There’s been a paradigm shift in this country. And I can remember the days when our culture has made the struggle of juggling caregiving responsibilities and work feel like an individual problem, and if you’re not making it work there’s something wrong with you. You’re not working hard enough or you’re not smart enough or whatever it is. Because we come from a mind of, “Pull yourself up from your bootstraps, and if you work hard the world is yours.”
I think that there’s an appreciation of the fact that life gets all of us. No matter how hard you work, people get sick, accidents happen, tragedies, cancer, pandemics. Myriad things happen in the course of all of our lives when we need some time. And that’s something that is true whether you are pulling yourself up from your bootstraps or not.
And it just makes sense to not punish people for life.
Right.
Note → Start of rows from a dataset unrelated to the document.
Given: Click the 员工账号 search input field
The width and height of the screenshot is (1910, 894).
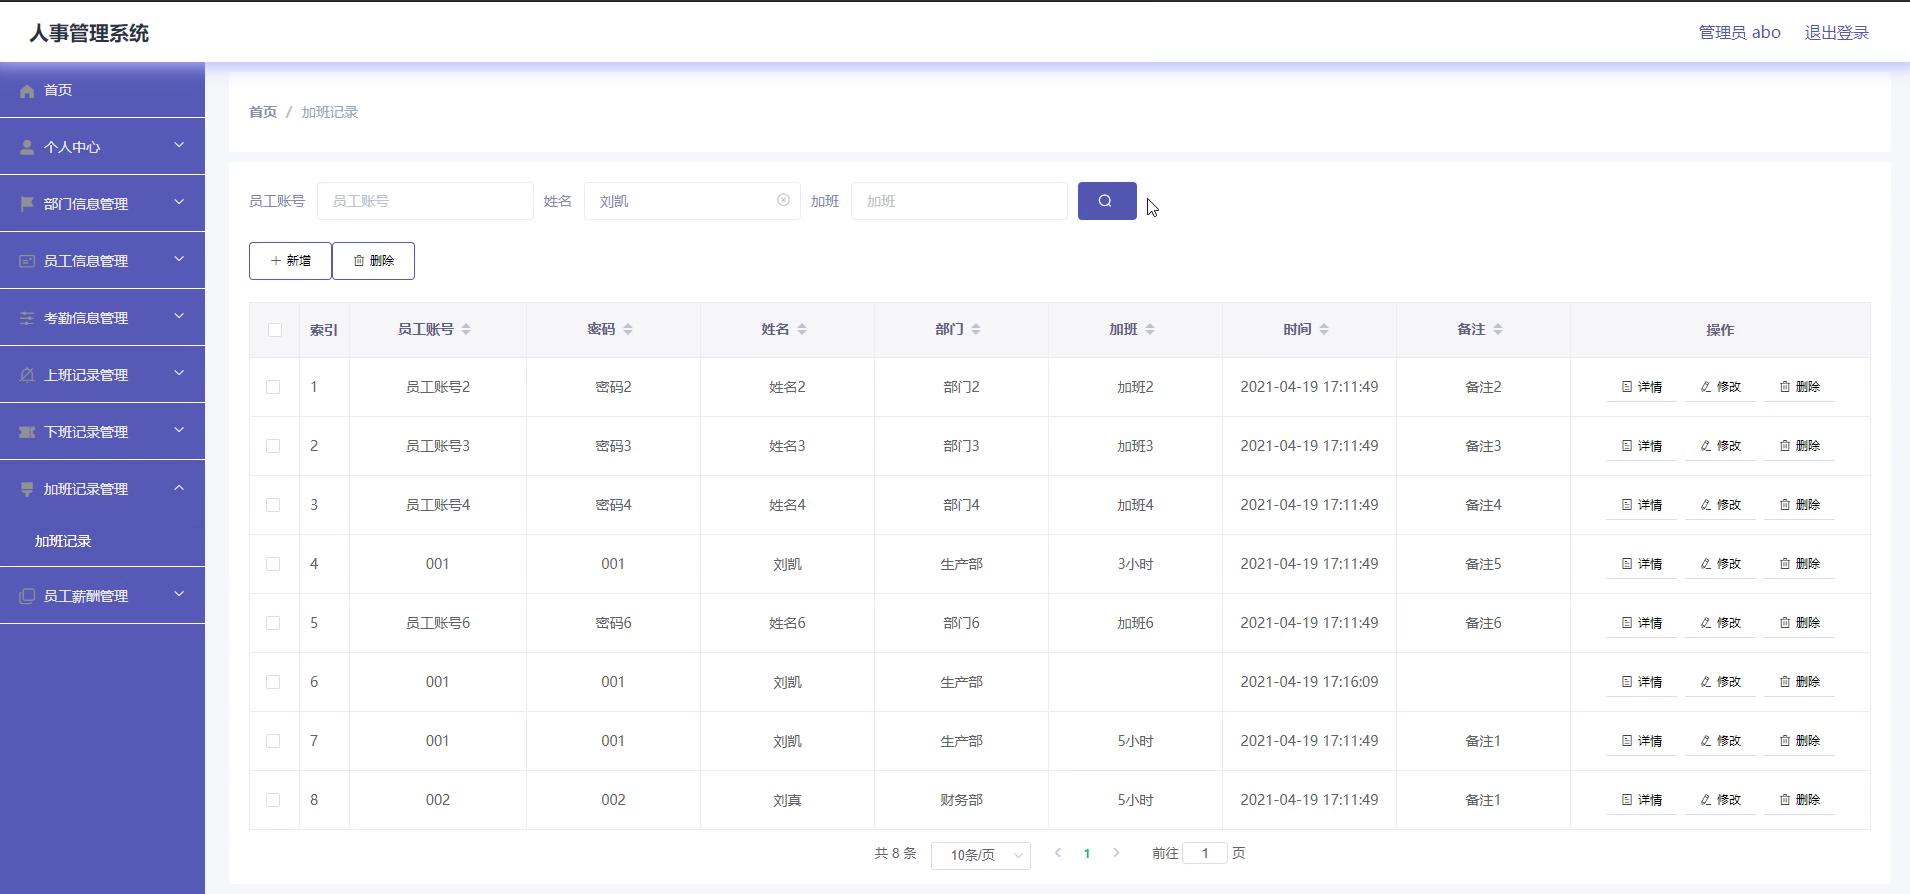Looking at the screenshot, I should (425, 201).
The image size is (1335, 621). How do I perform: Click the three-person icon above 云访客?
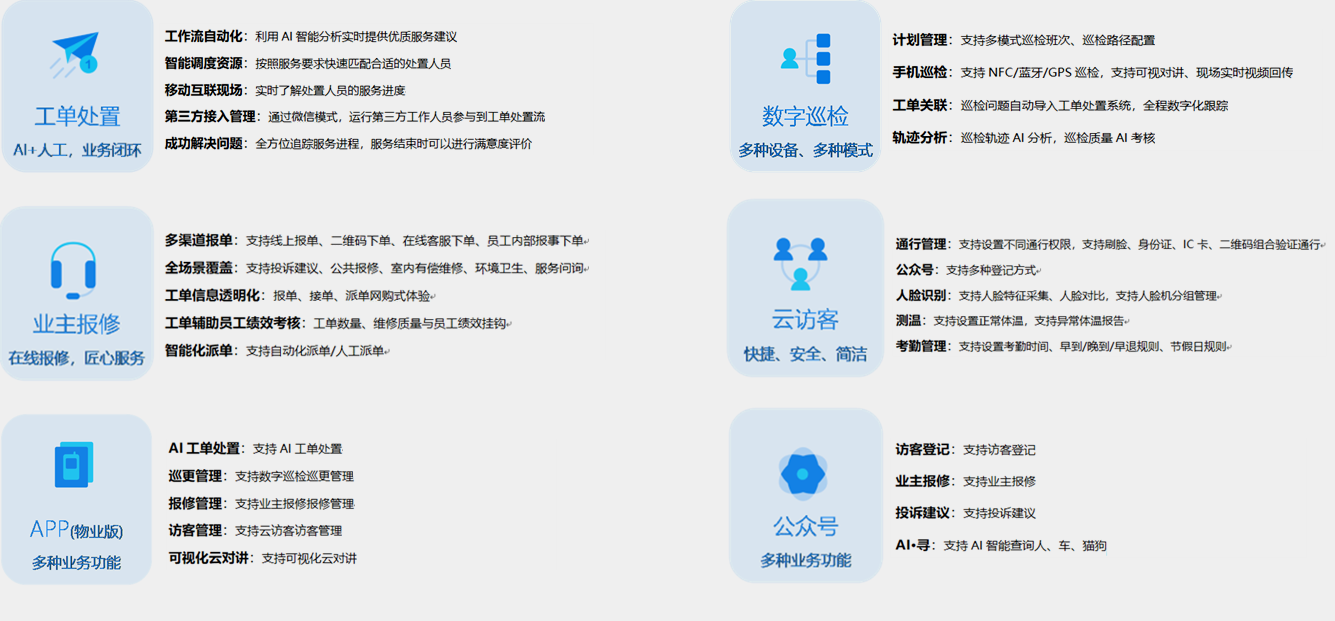[800, 262]
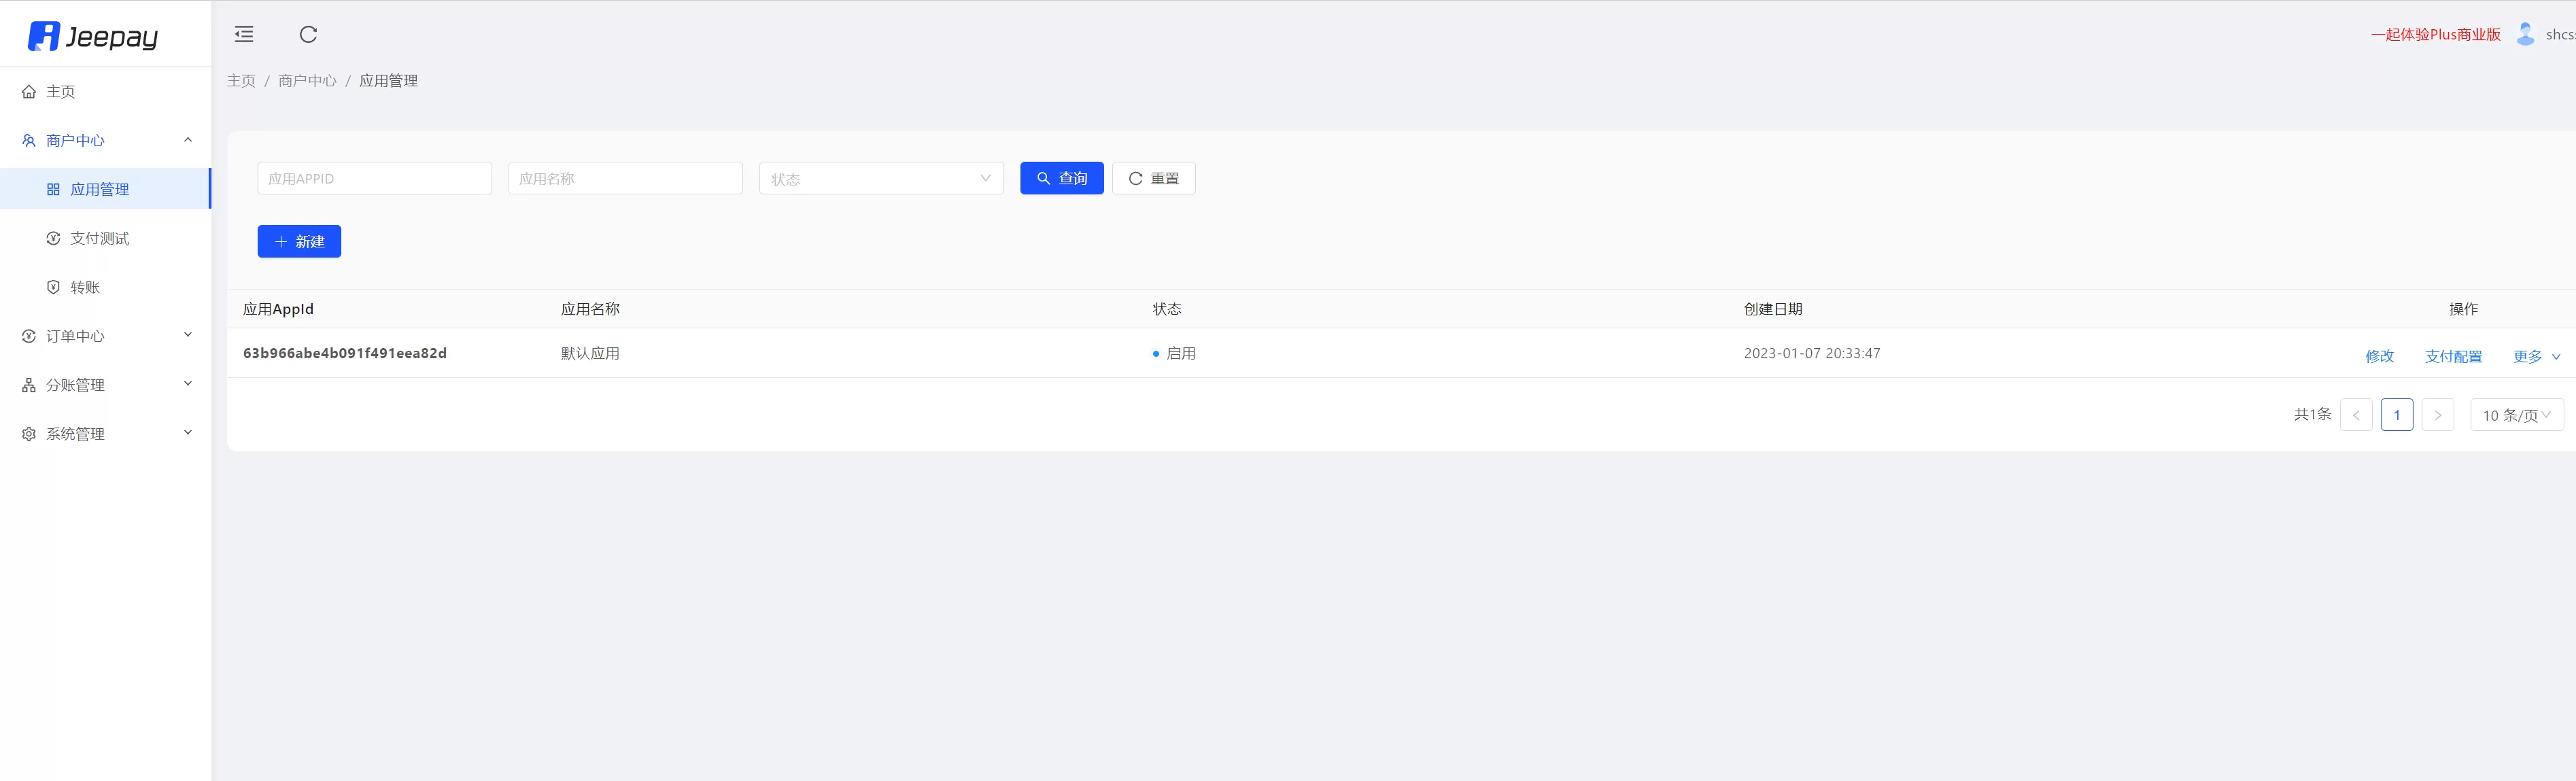Click the 系统管理 gear icon

tap(28, 433)
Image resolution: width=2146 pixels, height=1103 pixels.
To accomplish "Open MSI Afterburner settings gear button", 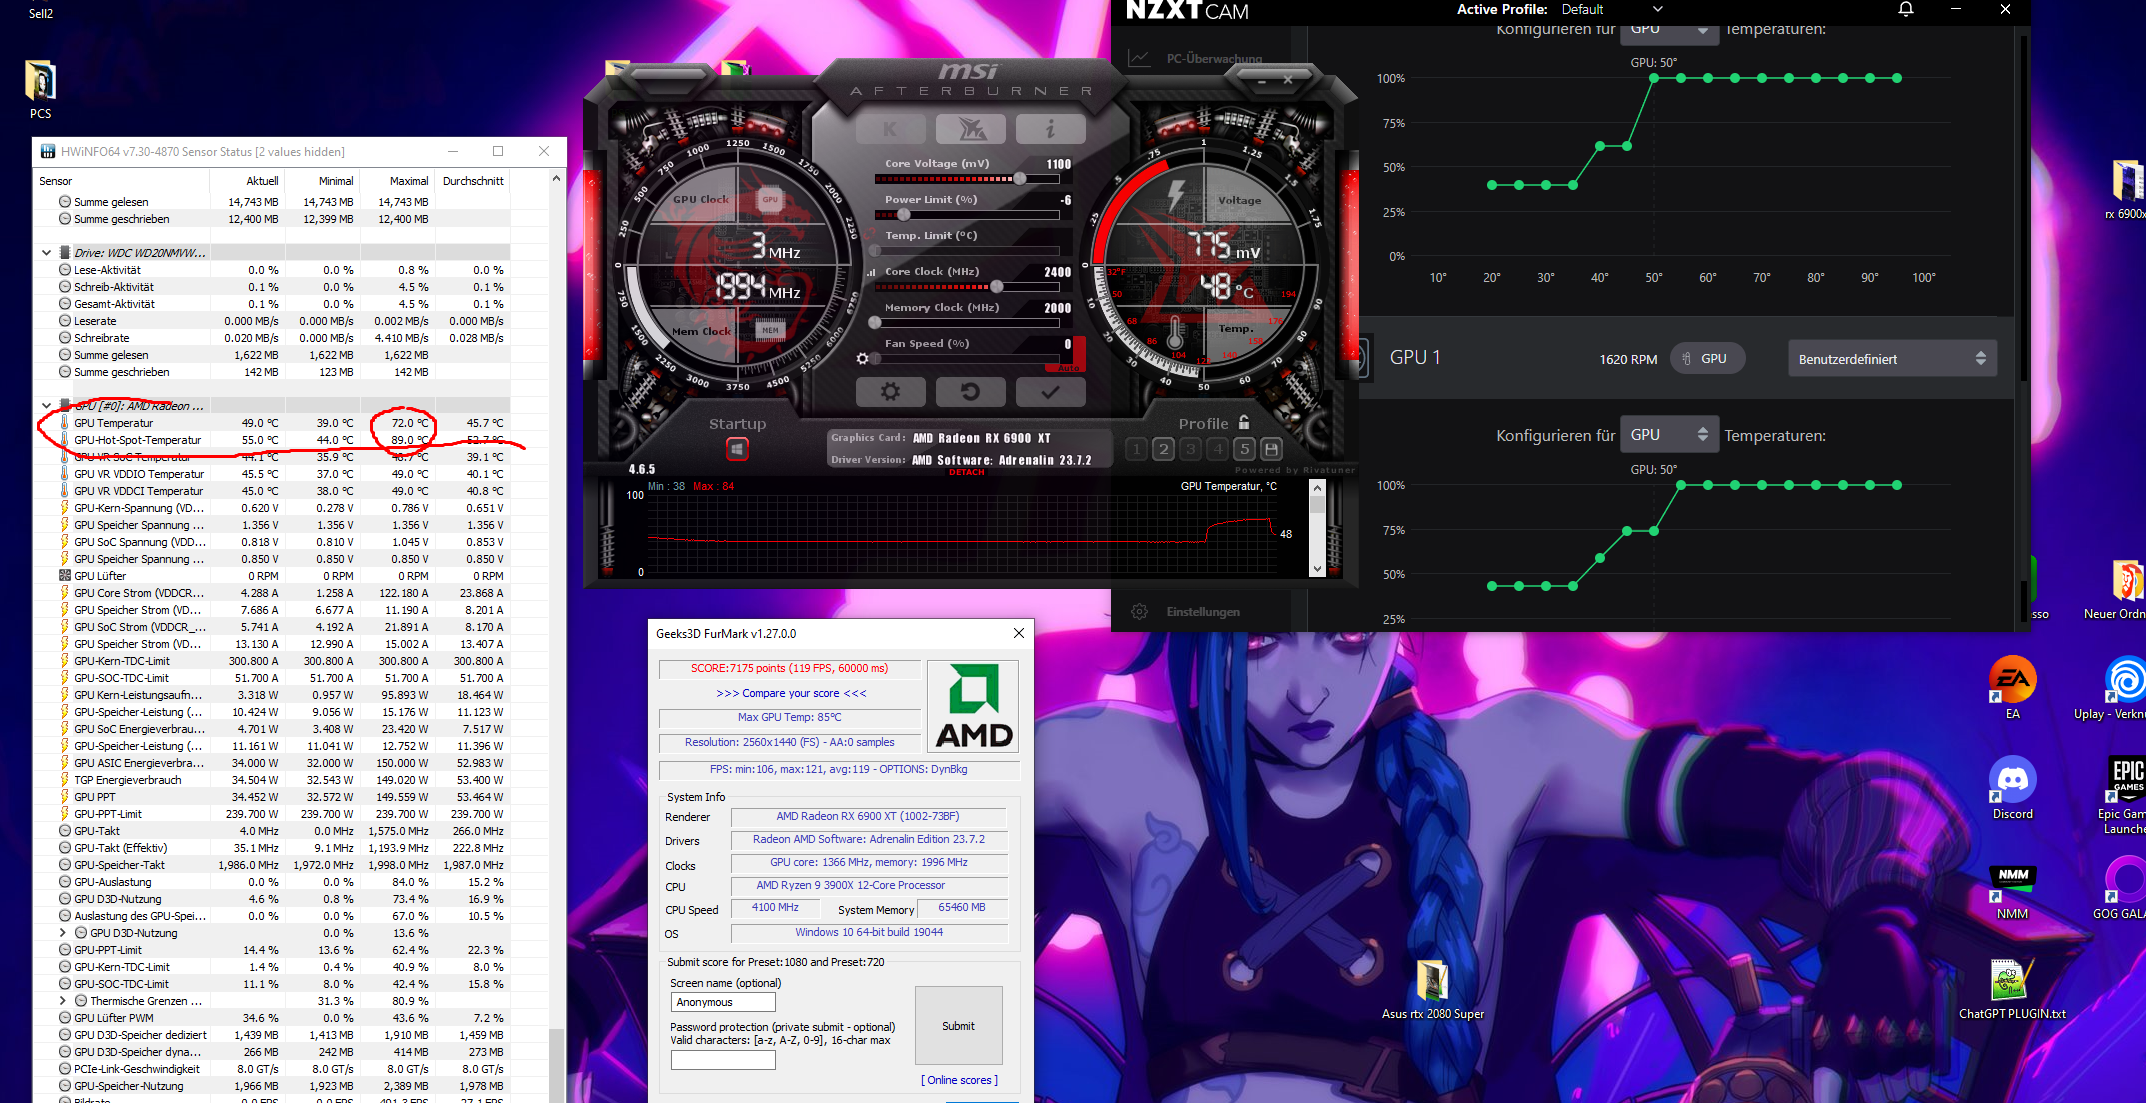I will (x=890, y=392).
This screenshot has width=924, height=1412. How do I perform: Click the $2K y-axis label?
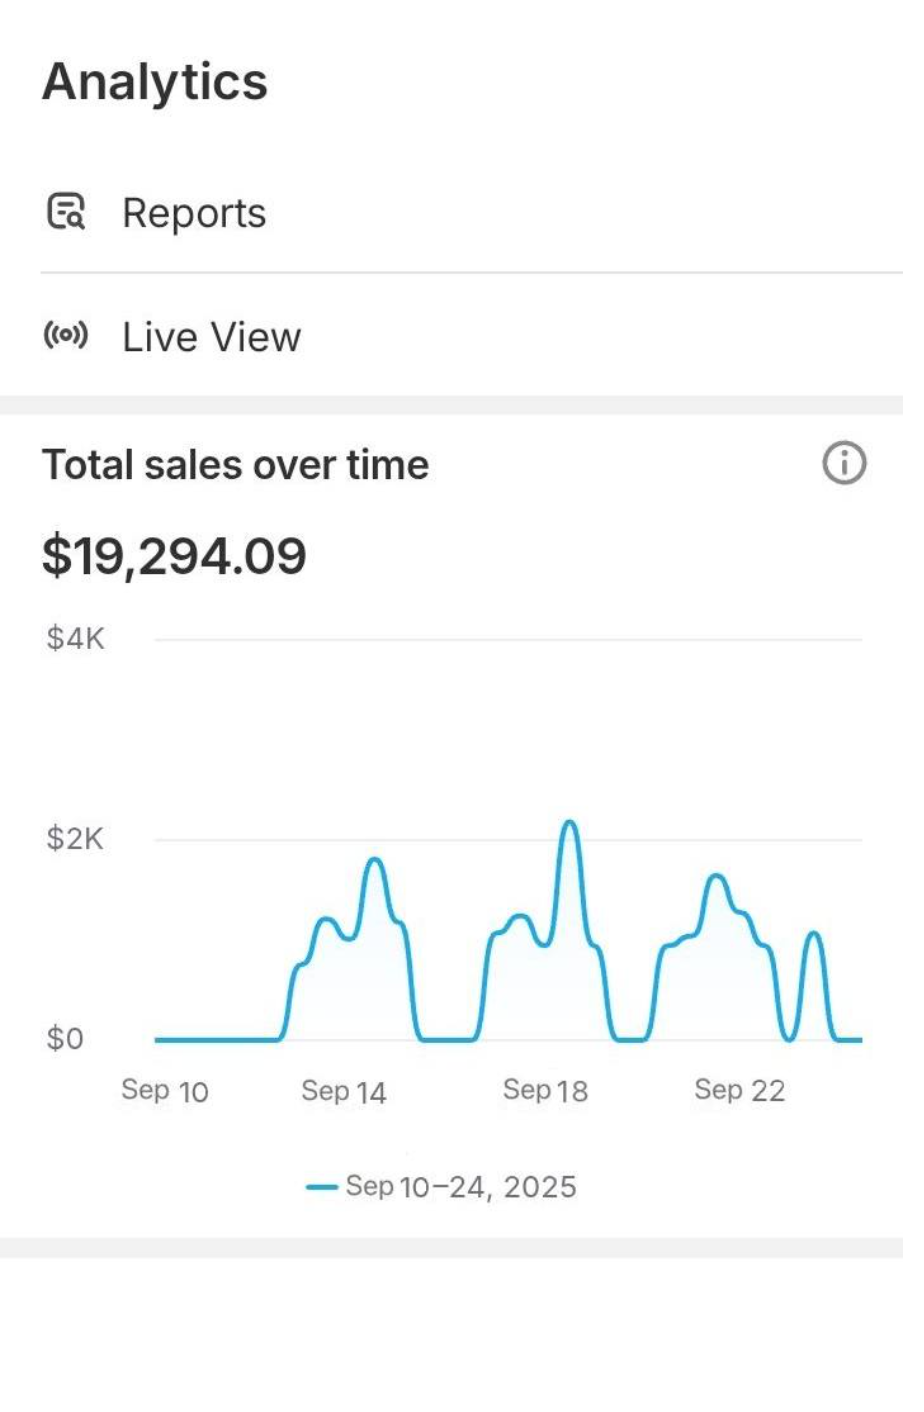click(75, 838)
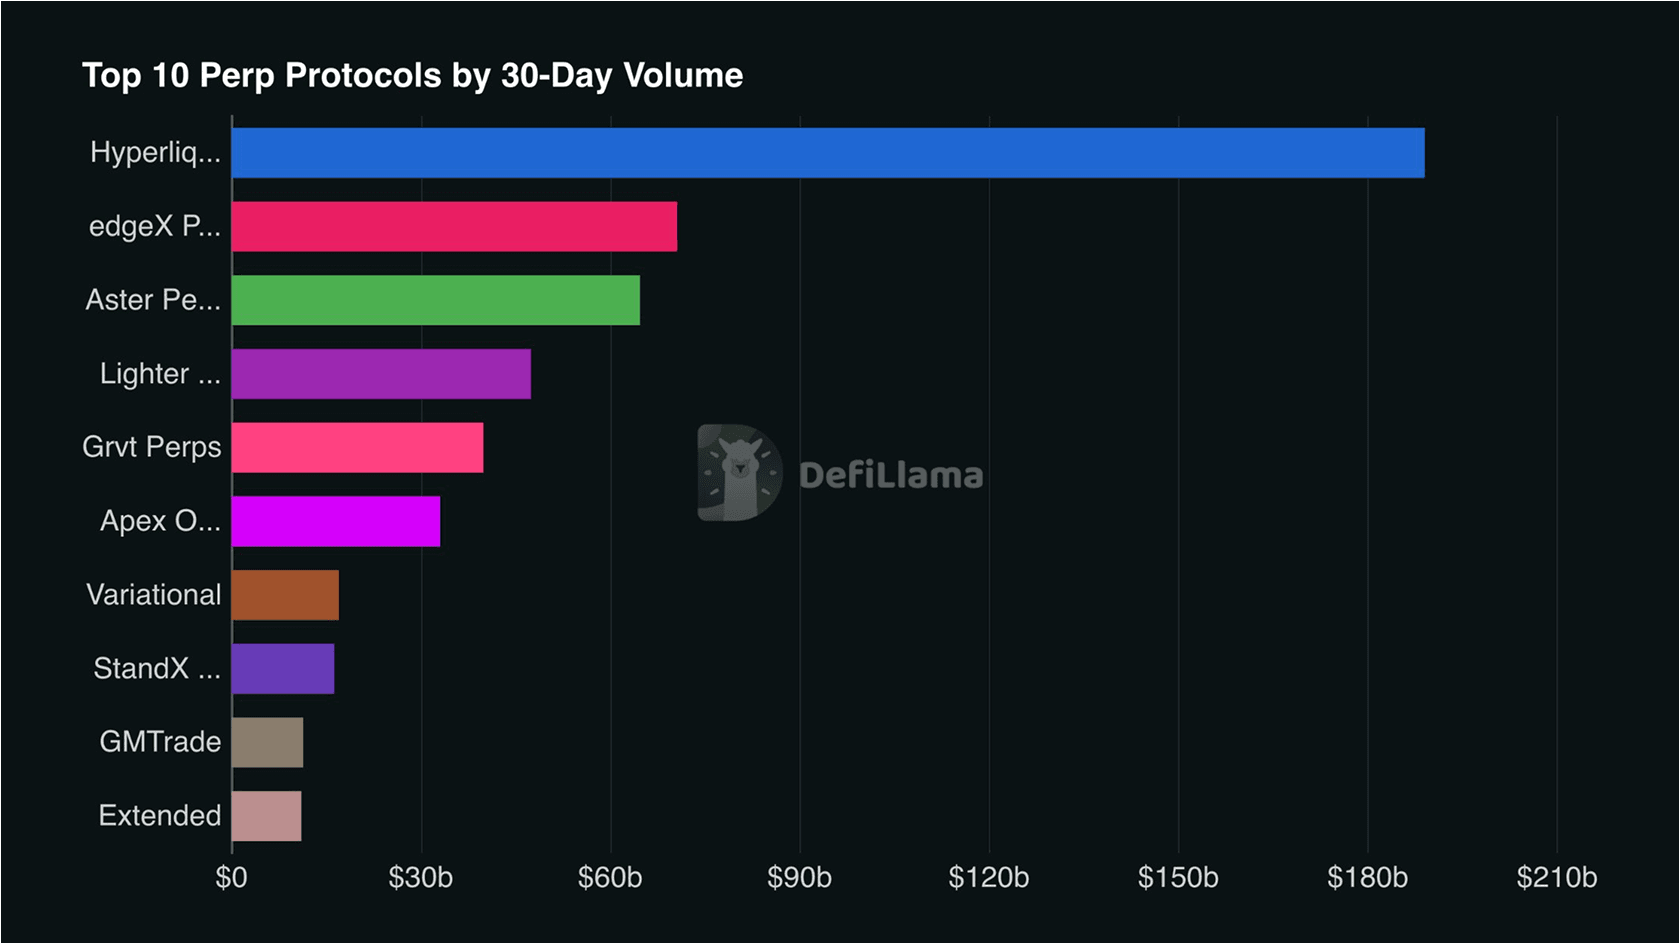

Not to punish people for life. In this country, we have devalued caregiving. We have done that that partly because from our beginning, we viewed it as the work of either women or people of color. To the extent that we don’t put policies or resources behind caregiving and create a meaningful infrastructure to support it, then we are still devaluing caregiving and in effect devalue women and people of color and that’s discrimination. That’s racism and sexism, plain and simple.